The general manager of the Leafs since 2018 did not possess the boilerplate authority to make key decisions. All matters had to pass by the desk of Shanahan, who evidently wasn’t shy about imposing will on his handpicked successor to Hall–of–Fame executive Lou Lamoriello. Which, to be fair, is the prerogative of a hockey team president. Even if it creates tension and, ultimately, an unhealthy front office environment. Why, then, should we expect a different approach involving another hapless individual carrying the GM’s title? Particularly among the group of unemployed former managers that will almost surely comply with any condition for a return to the big league.
No wonder the St. Louis Blues are chuckling at the notion of Doug Armstrong leaving to become Shanahan’s understudy. Or, that no one other than TSN’s Craig Button — seconded by yours truly — has even broached the idea of George McPhee coming east from his lofty perch with the Vegas Golden Knights. If provided the appropriate jurisdiction, both men could guide the Leafs out of the playoff hinterland. But, neither will consider the contractual gymnastics of leaving his current team only to wonder, at every opportunity, if Shanahan might kibosh an idea or proposal. The obvious constraints of the Toronto job will attract, as written, merely those pawing for a return to the National Hockey League. Once again, only marginal substance will characterize the role of Maple Leafs GM.

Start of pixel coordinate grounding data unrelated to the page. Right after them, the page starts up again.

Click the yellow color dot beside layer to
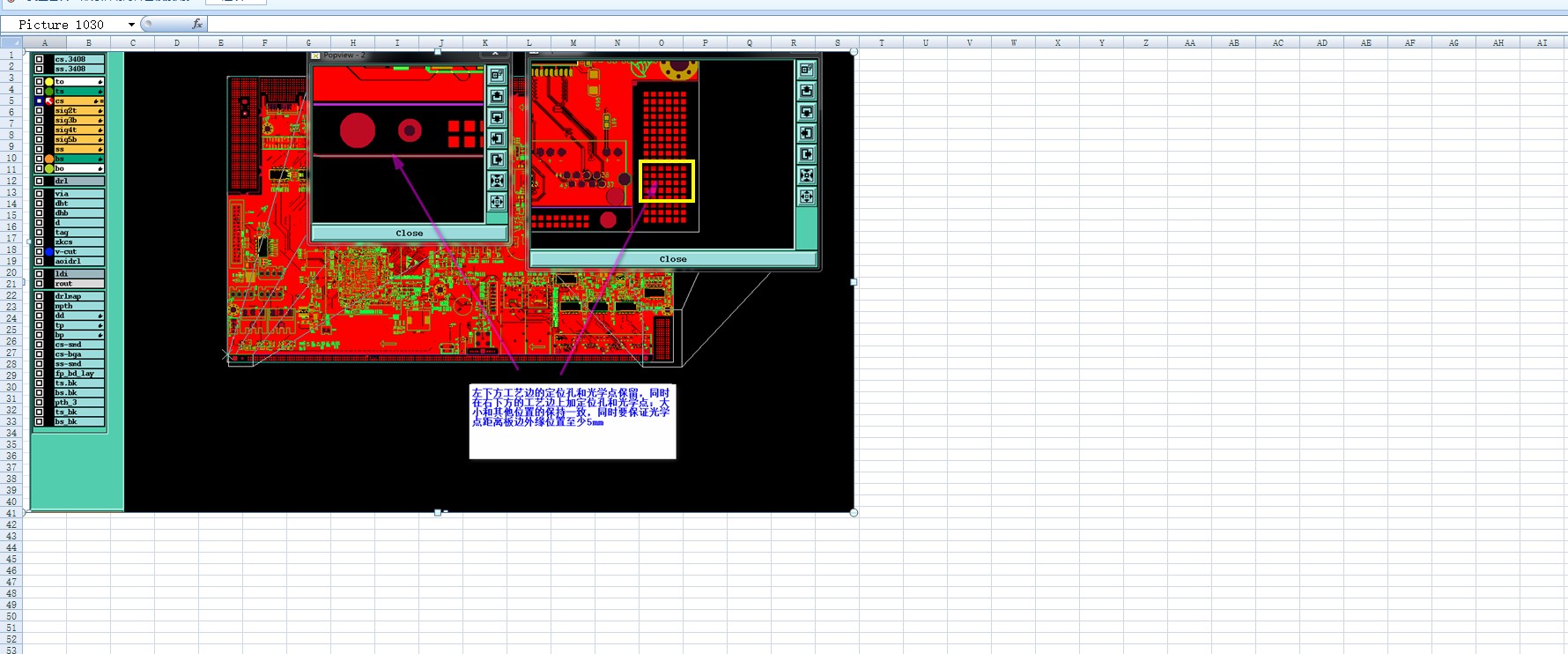This screenshot has width=1568, height=654. click(x=49, y=82)
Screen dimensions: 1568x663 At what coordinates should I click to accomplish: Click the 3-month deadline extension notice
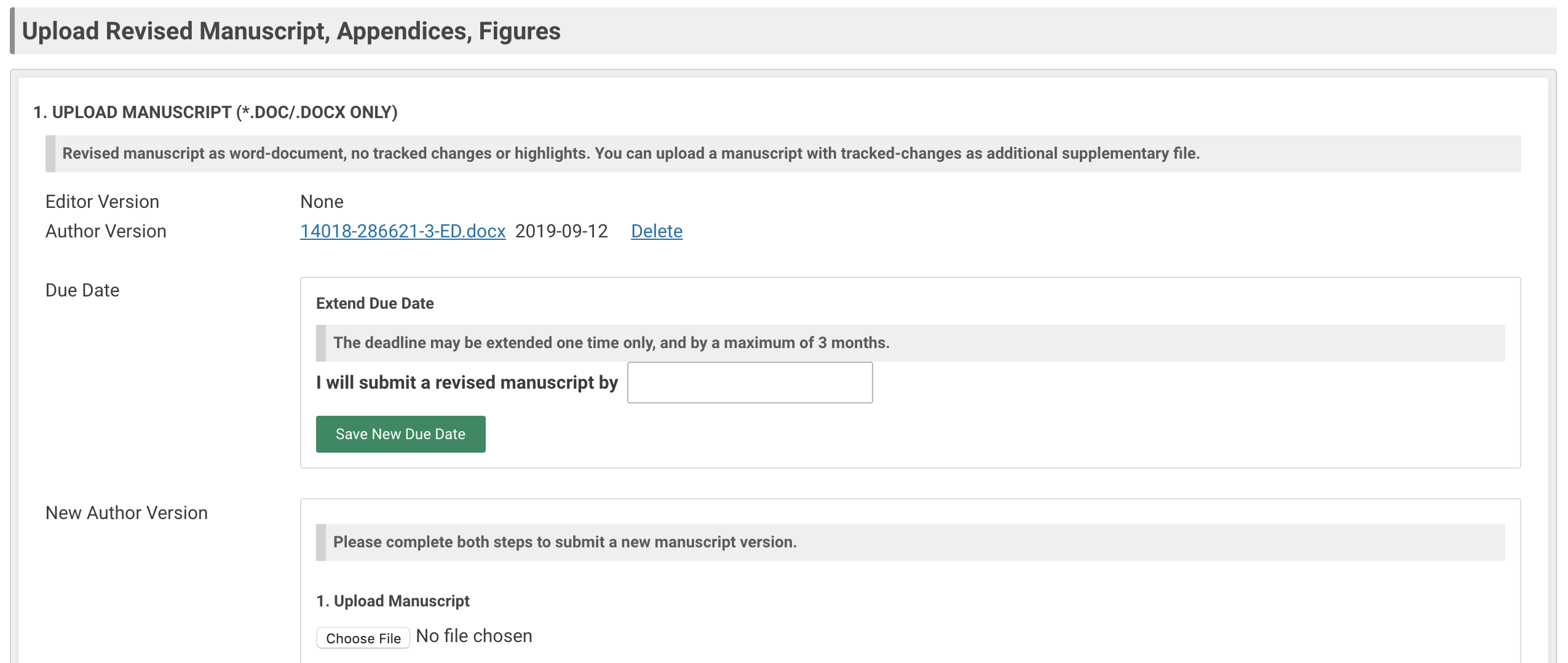click(611, 343)
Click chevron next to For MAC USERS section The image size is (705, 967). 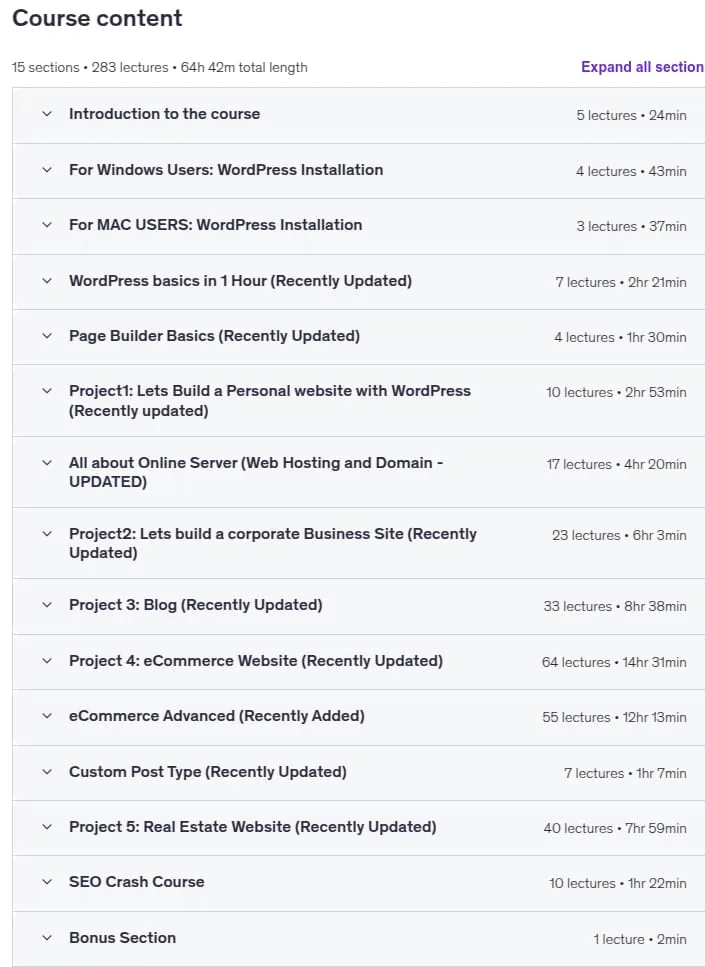click(47, 224)
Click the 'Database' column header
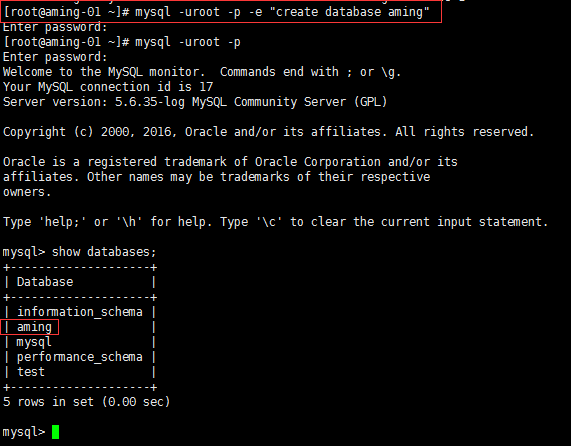Screen dimensions: 571x446 45,282
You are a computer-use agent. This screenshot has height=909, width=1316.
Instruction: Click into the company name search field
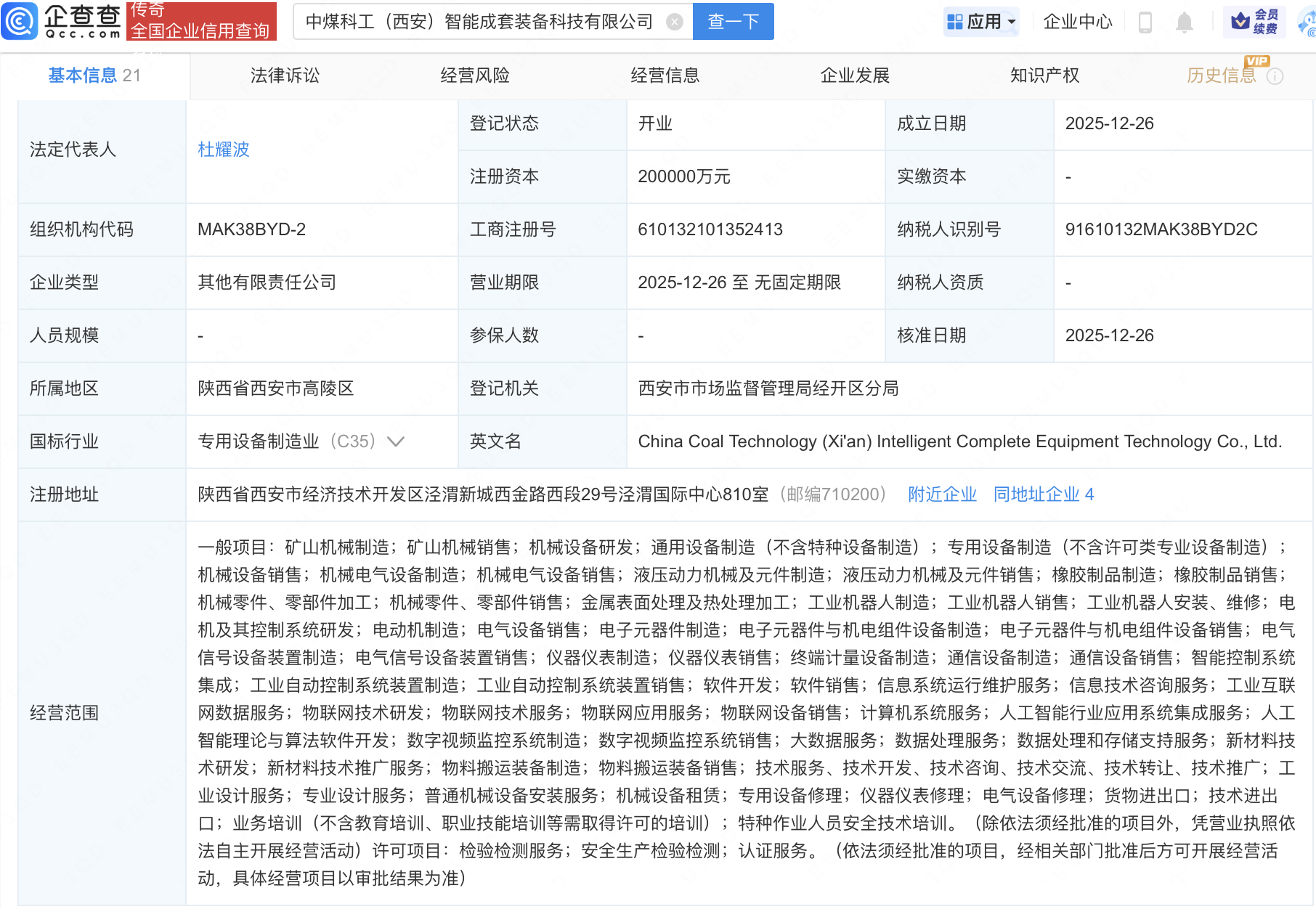click(479, 22)
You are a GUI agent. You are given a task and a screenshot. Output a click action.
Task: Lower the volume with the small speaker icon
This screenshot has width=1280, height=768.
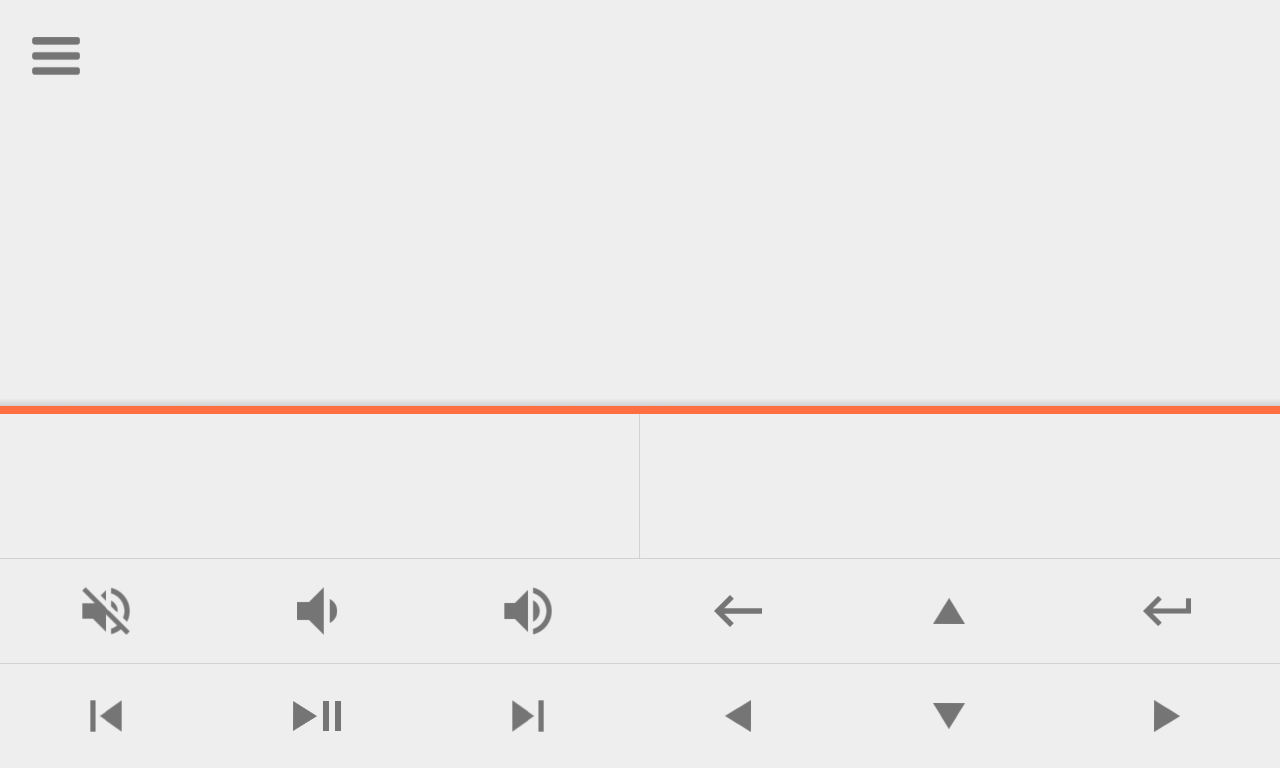[317, 611]
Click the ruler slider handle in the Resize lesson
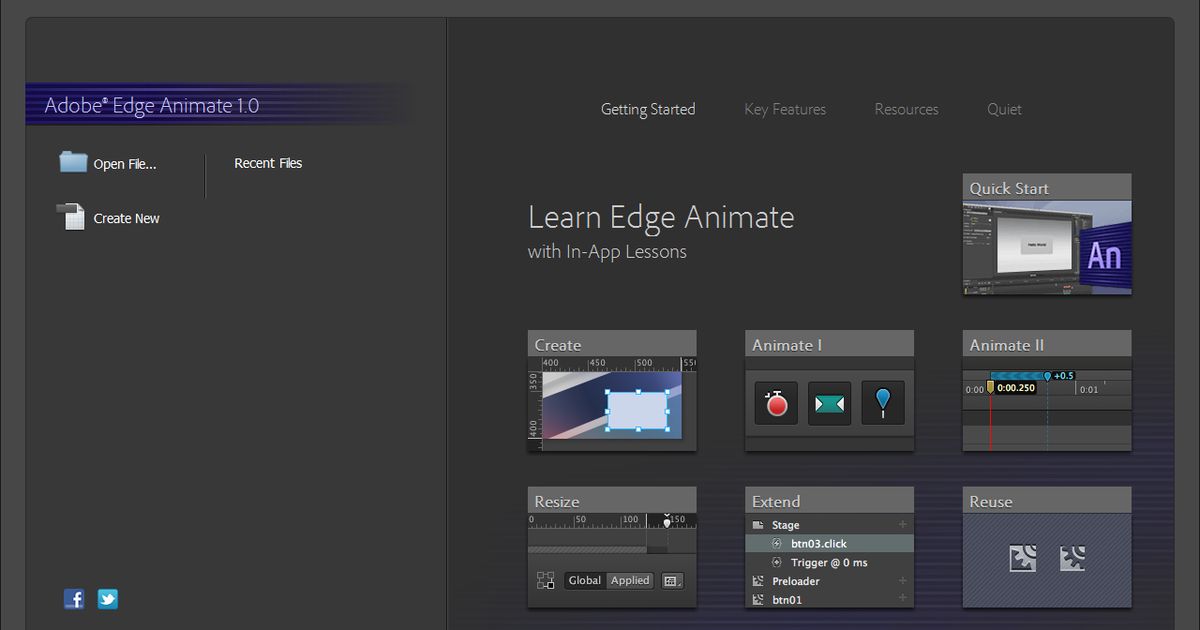This screenshot has height=630, width=1200. [666, 521]
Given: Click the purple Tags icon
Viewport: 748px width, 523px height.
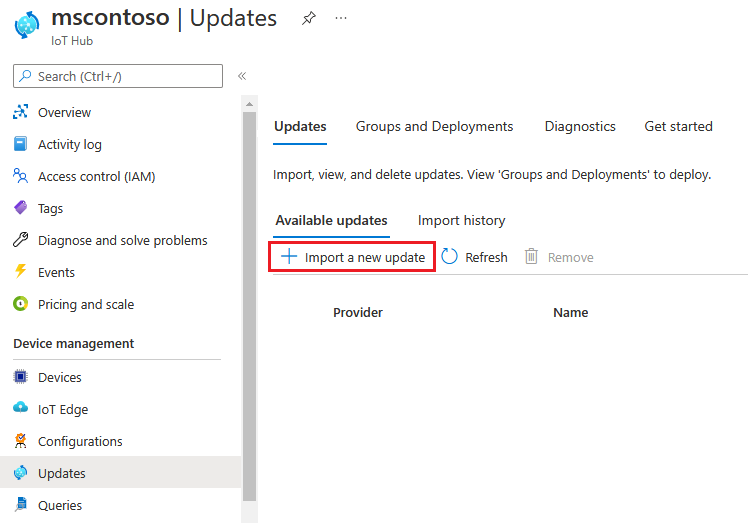Looking at the screenshot, I should tap(20, 209).
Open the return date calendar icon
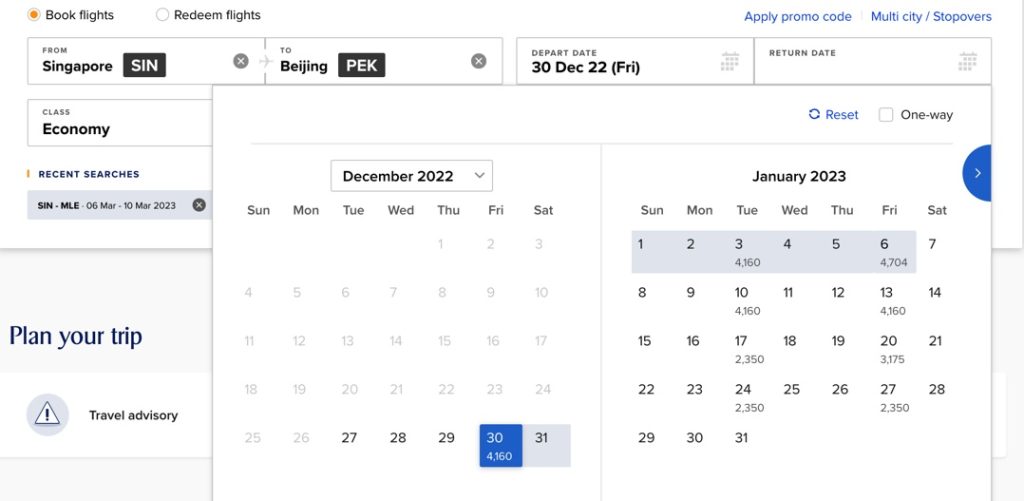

The fascination of MLSE toward Shanahan has never been more puzzling. Yes, he was a terrific hockey player. Yes, he gained international acclaim for the summit he organized in December 2004, during the season lost to labor discord, which brought together 20 luminaries for dialogue on how to improve the lagging sport. But, neither role imbued Shanahan the gift of player evaluation nor the capacity to gauge how young prospects might evolve. That’s why the GMs of progressive teams rely so heavily on their amateur and professional scouts. Given the number of draft picks the Leafs have thrown away under Shanahan, there is virtually no judgement by committee.
Instead, we have an autocracy. Decisions are sanctioned by, one man — the president.
This derivative of Trumpism might be appealing had the Maple Leafs accrued more than one playoff–round victory in the decade of Shanahan’s reign. Instead, it appears the hockey club is heading down the same futile, unproductive path that has long perplexed the NHL’s most–loyal and resilient followers. Which is troubling, indeed.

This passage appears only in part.